1. Implement the [CacheStorage](https://github.com/zilliztech/GPTCache/blob/main/gptcache/manager/scalar_data/base.py) interface
2. Make sure the newly added third-party libraries are lazy imported and automatic installation
4. Add the new store to the [CacheBase](https://github.com/zilliztech/GPTCache/blob/main/gptcache/manager/scalar_data/manager.py) method
5. Add a usage example to [example](https://github.com/zilliztech/GPTCache/tree/main/examples/data_manager) directory and add the corresponding content to [example.md](https://github.com/zilliztech/GPTCache/blob/main/examples/README.md) [README.md](https://github.com/zilliztech/GPTCache/blob/main/README.md)

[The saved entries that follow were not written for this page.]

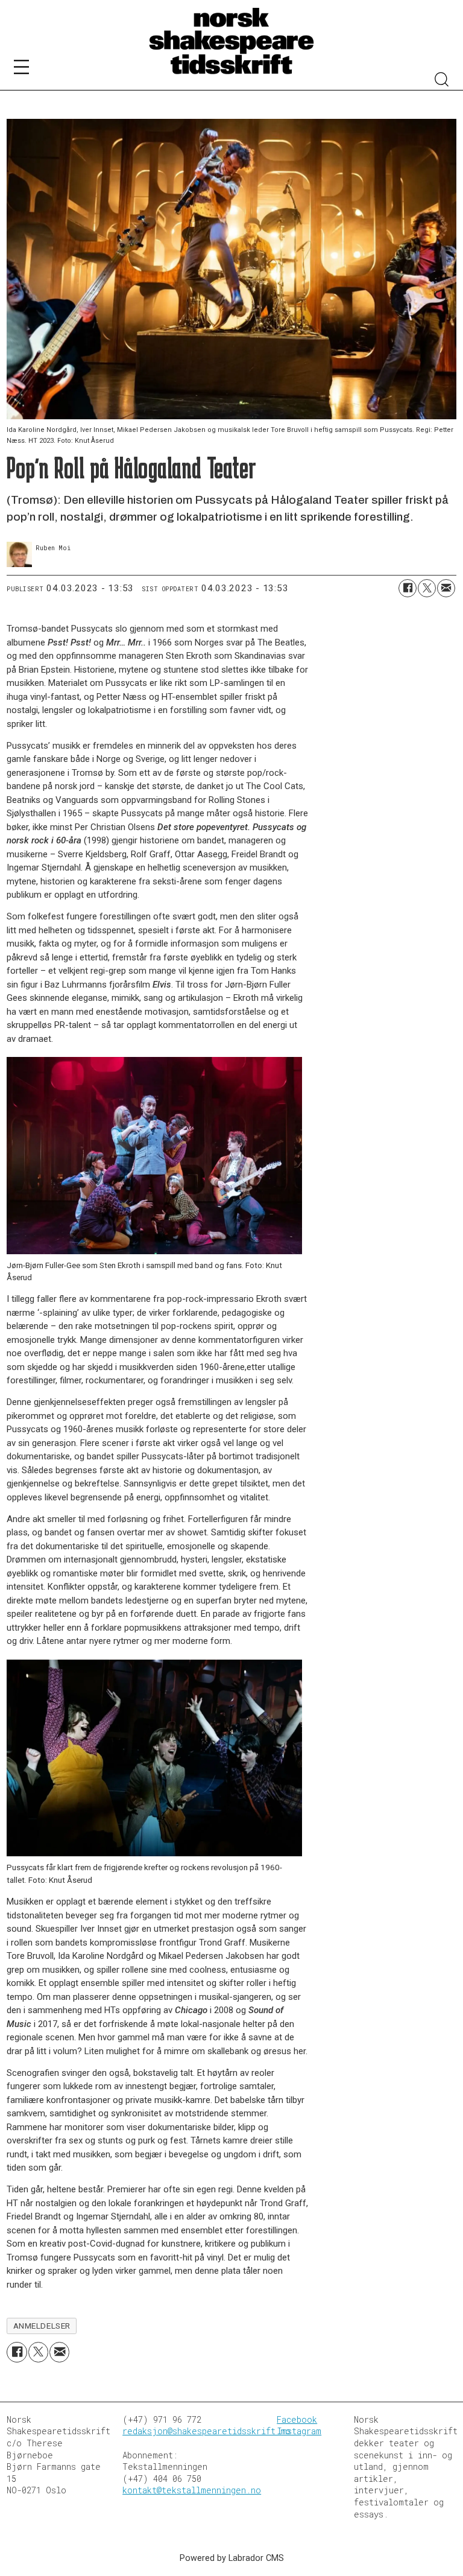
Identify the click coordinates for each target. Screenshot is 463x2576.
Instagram (299, 2431)
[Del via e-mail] (446, 588)
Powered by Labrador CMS (232, 2558)
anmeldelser (42, 2325)
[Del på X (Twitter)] (427, 588)
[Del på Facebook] (407, 588)
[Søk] (442, 81)
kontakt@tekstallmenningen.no (191, 2490)
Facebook (297, 2419)
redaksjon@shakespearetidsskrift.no (206, 2431)
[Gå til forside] (231, 41)
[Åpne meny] (21, 69)
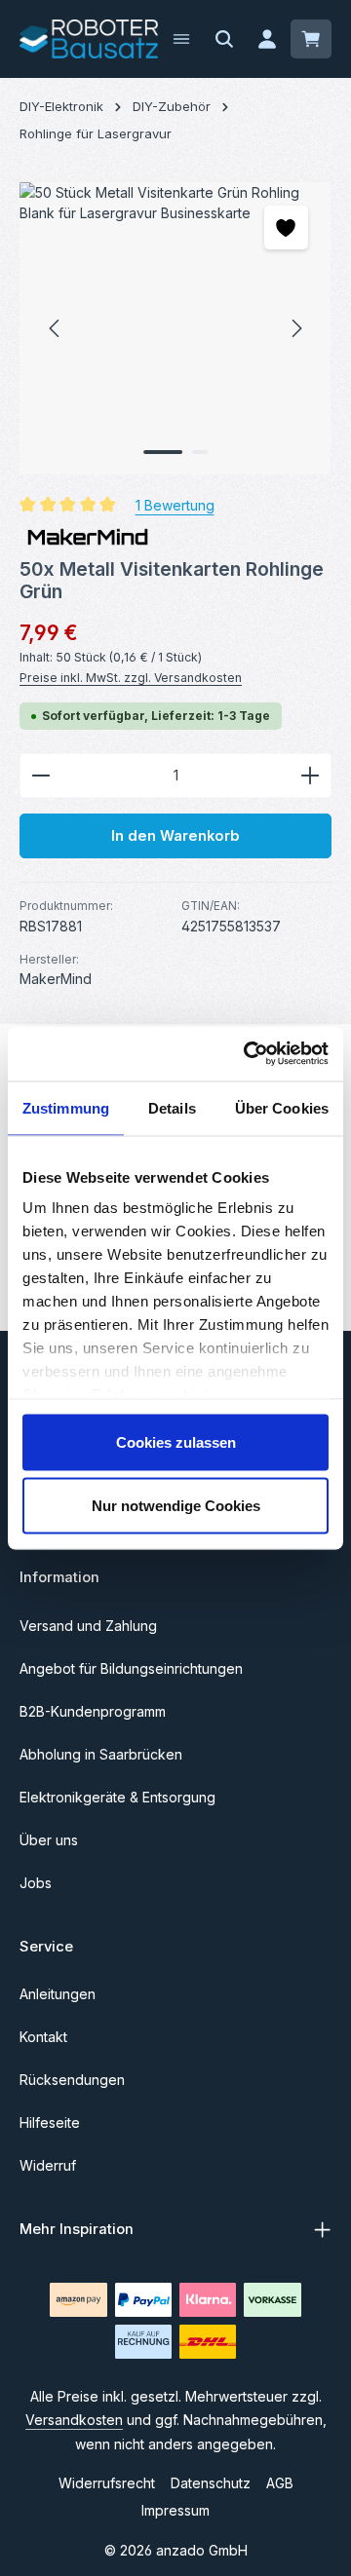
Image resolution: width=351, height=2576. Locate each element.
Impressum (175, 2510)
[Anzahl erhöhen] (311, 775)
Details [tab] (172, 1107)
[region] (175, 328)
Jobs (36, 1883)
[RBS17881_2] (175, 328)
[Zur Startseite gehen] (89, 38)
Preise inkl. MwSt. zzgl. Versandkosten (131, 677)
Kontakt (43, 2036)
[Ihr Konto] (267, 38)
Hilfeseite (50, 2122)
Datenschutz (211, 2483)
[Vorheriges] (55, 328)
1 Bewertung (175, 505)
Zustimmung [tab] (65, 1107)
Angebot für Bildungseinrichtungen (131, 1668)
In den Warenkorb (175, 836)
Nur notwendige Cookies (176, 1505)
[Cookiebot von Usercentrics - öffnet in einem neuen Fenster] (248, 1054)
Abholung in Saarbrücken (101, 1754)
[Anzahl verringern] (40, 775)
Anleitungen (58, 1994)
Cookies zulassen (176, 1441)
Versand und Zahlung (88, 1625)
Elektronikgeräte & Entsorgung (117, 1797)
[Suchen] (224, 38)
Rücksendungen (72, 2079)
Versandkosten (74, 2419)
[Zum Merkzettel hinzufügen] (286, 227)
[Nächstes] (295, 328)
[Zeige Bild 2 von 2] (200, 452)
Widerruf (48, 2165)
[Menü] (181, 38)
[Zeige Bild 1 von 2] (162, 452)
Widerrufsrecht (106, 2483)
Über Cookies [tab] (282, 1107)
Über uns (49, 1840)
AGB (279, 2483)
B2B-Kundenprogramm (93, 1711)
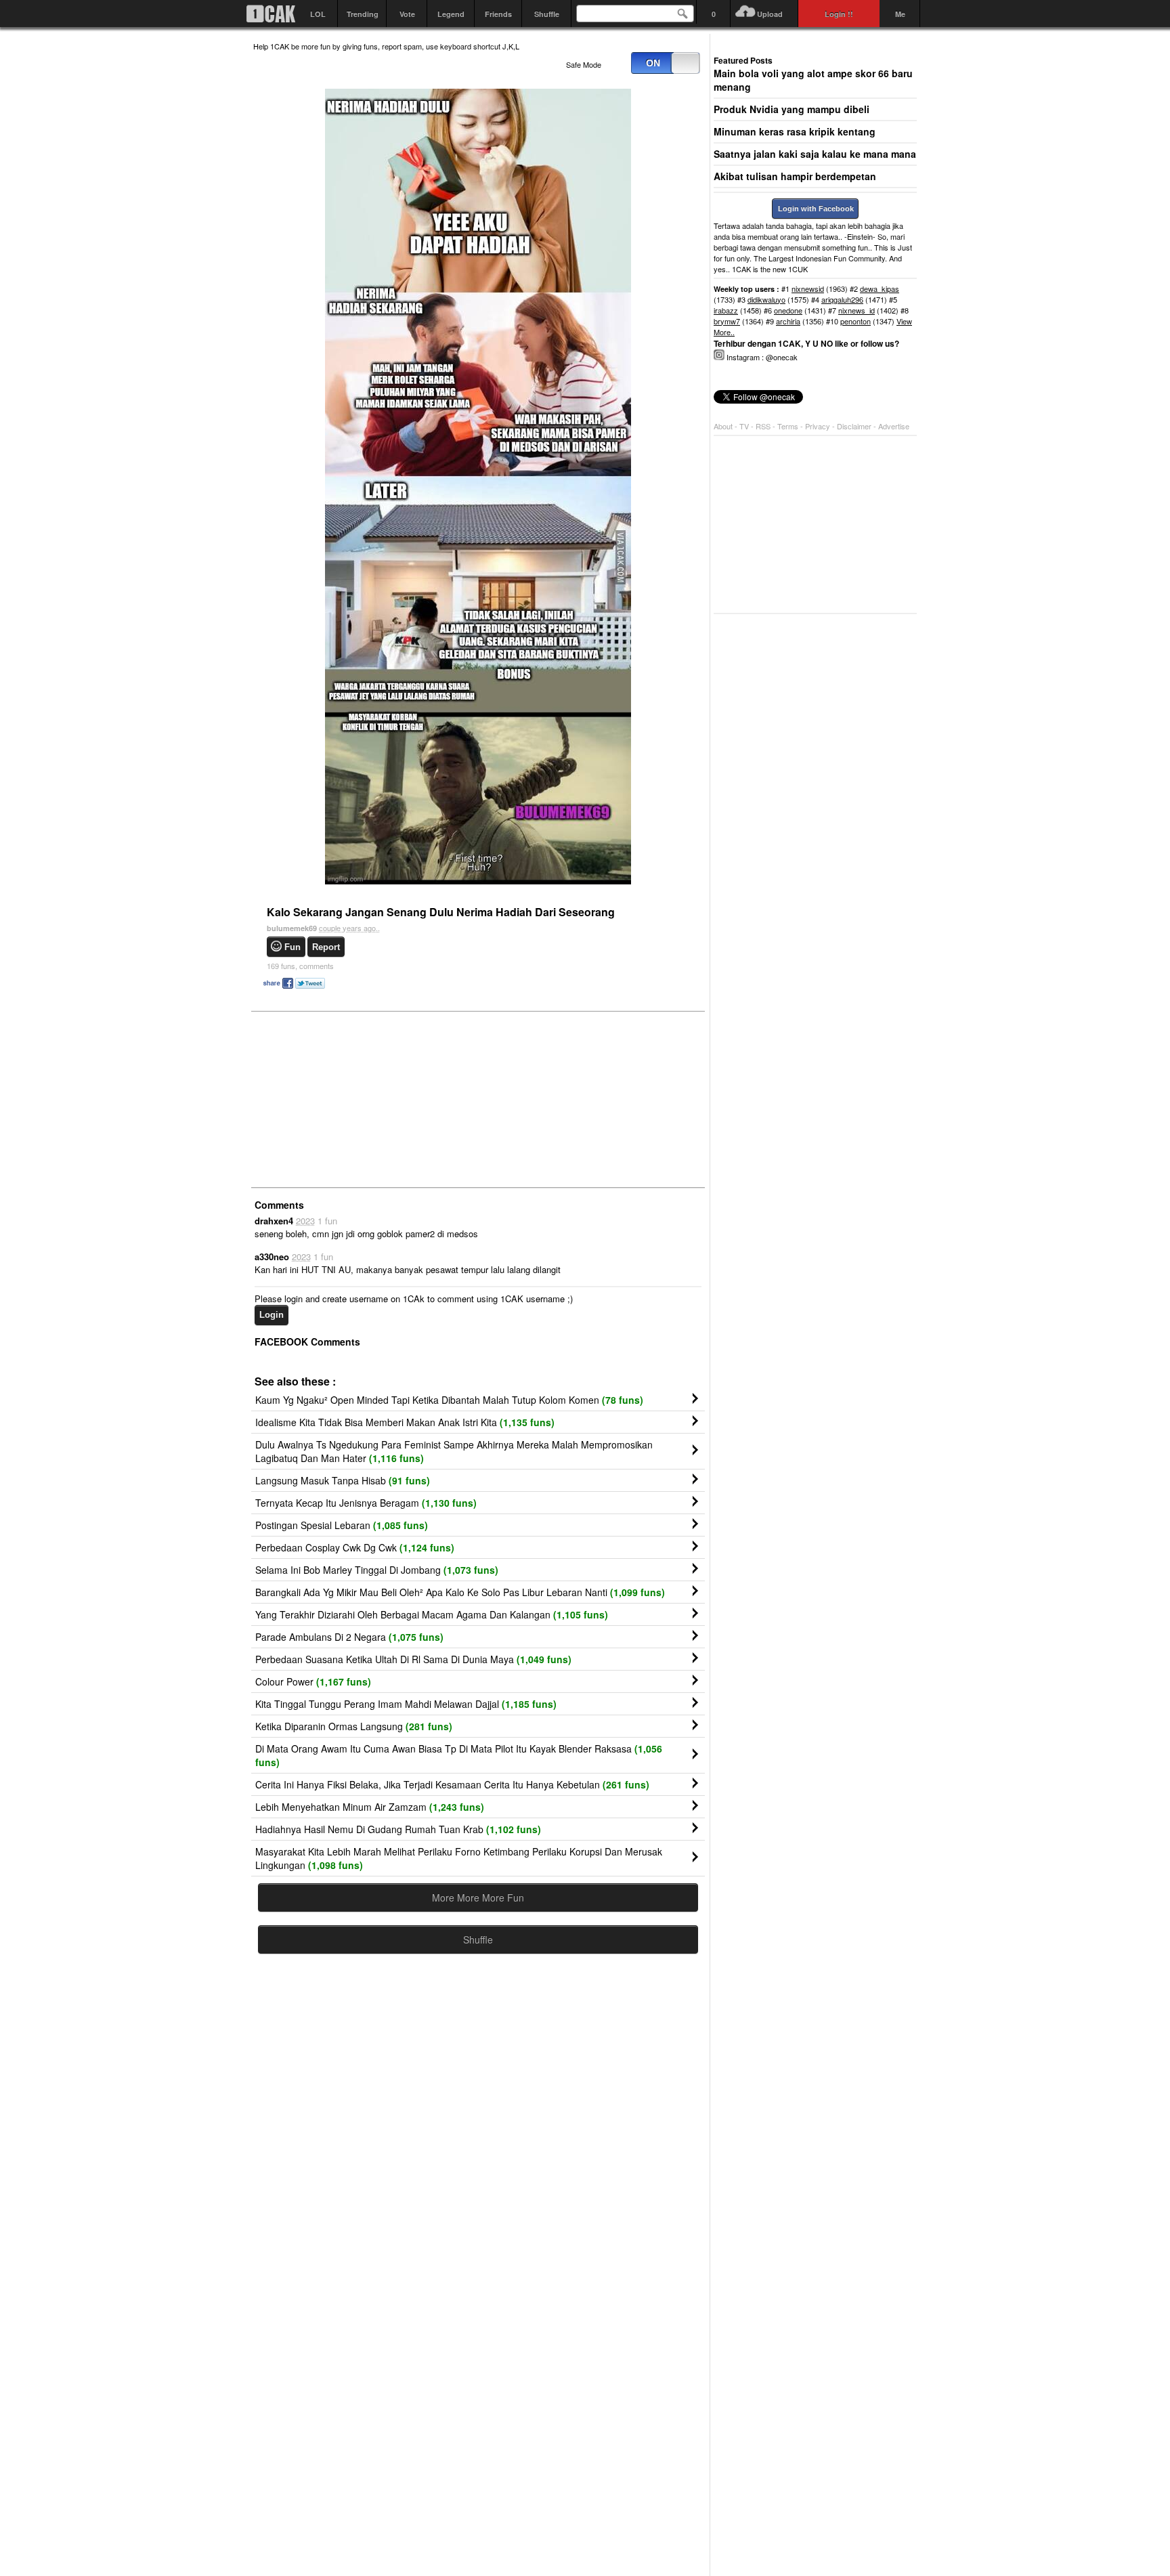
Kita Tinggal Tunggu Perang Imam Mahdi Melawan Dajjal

## Add a vector store type

refer to the implementation of [milvus](https://github.com/zilliztech/GPTCache/blob/main/gptcache/manager/vector_data/milvus.py).

1. Implement the [VectorBase](https://github.com/zilliztech/GPTCache/blob/main/gptcache/manager/vector_data/base.py) interface
2. Make sure the newly added third-party libraries are lazy imported and automatic installation
3. Add the new store to the [VectorBase](https://github.com/zilliztech/GPTCache/blob/main/gptcache/manager/vector_data/manager.py) method
4. Add a usage example to [example](https://github.com/zilliztech/GPTCache/tree/main/examples/data_manager) directory and add the corresponding content to [example.md](https://github.com/zilliztech/GPTCache/blob/main/examples/README.md) [README.md](https://github.com/zilliztech/GPTCache/blob/main/README.md)

## Add a new data manager

refer to the implementation of [MapDataManager, SSDataManager](https://github.com/zilliztech/GPTCache/blob/main/gptcache/cache/data_manager.py).

1. Implement the [DataManager](https://github.com/zilliztech/GPTCache/blob/main/gptcache/manager/data_manager.py) interface
2. Add the new store to the [get_data_manager](https://github.com/zilliztech/GPTCache/blob/main/gptcache/manager/data_manager.py) method
3. Add a usage example to [example](https://github.com/zilliztech/GPTCache/tree/main/examples/data_manager) directory and add the corresponding content to [example.md](https://github.com/zilliztech/GPTCache/blob/main/examples/README.md) [README.md](https://github.com/zilliztech/GPTCache/blob/main/README.md)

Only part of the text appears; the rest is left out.